Deal flurry lifts first quarter mergers and acquisitions to decade high
THE UK has chalked up its strongest first quarter for mergers and acquisitions (M&A) in 10 years after businesses signed off $120 billion (£85 billion) worth of deals.
A total of 681 deals were secured between January and March, with telecoms, automobile and healthcare proving the hottest sectors for transactions, according to research by EY.
The result comfortably outstrips the final three months of last year when firms sealed 586 deals, worth $51 billion (£36 billion).
However, it falls short of the $147 billion (£104 billion) and 1,045 transactions seen in the first three months of 2007.
Steve Ivermee, EY's managing partner for UK and Ireland transaction advisory services, said: "The UK deals market has experienced a very healthy start to the year as UK companies with presence in international markets remain particularly attractive to international investors.
"More significantly, we see UK businesses continuing to make deals internationally. The significant increase in inbound transactions is likely to lead to a new environment for M&A and deal makers.
"Some of these deals are likely to face increased scrutiny by regulators, government and the public about their purpose, which will need to extend beyond cost savings.
"Articulating this narrative in a compelling way to ensure all stakeholders are onside will become increasingly key to help ensure deals are done."
Despite fears that Brexit uncertainty would put M&A on the back burner, GlaxoSmithKline and Novartis, GKN and Melrose, and UBM and Informa all announced tie-ups between January and March this year.
It was strong performance for inbound deals which underpinned the first-quarter rise.

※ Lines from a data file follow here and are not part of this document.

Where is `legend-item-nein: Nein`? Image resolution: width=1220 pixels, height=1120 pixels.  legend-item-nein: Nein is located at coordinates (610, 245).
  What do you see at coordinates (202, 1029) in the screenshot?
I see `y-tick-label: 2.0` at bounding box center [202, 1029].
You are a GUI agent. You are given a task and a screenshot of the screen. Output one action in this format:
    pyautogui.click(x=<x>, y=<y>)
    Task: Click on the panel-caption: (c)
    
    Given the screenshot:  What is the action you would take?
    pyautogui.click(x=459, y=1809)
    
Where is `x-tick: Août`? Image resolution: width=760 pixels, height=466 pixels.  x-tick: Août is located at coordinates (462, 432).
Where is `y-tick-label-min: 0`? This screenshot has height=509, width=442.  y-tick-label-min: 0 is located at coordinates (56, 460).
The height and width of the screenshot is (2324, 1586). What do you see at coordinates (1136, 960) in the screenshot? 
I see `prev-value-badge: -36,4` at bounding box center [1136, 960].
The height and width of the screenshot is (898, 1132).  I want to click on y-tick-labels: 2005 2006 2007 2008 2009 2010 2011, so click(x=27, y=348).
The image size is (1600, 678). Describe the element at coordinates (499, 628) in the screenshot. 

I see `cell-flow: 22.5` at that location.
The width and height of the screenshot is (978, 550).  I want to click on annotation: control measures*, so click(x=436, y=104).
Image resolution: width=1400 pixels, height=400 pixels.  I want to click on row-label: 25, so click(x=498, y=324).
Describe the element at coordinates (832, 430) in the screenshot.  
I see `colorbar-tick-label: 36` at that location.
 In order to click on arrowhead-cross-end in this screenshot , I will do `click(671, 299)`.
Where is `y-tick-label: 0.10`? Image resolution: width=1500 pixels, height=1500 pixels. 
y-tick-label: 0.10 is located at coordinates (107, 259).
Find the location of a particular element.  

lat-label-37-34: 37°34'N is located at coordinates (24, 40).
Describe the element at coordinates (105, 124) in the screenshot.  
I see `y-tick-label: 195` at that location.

EY's research pointed to 177 inbound deals worth $67 billion (£48 billion) in the three months to March, up from 133 transactions at $11 billion (£8 billion) in the fourth quarter of last year.
The US had the strongest appetite for UK firms over the period followed by France, Switzerland, Japan and the Netherlands
Mr Ivermee said: "The trade flow between the UK and the US has always been strong and there is no sign of slowing.
"While early days, shifts in policy, such as the recent US tax reforms, could trigger some near-term large deals, as boardrooms reassess capital allocation between the US and non-US territories.
"Looking ahead we can expect an equally strong second quarter as businesses look to lock in more favourable financing prior to any interest rate increases."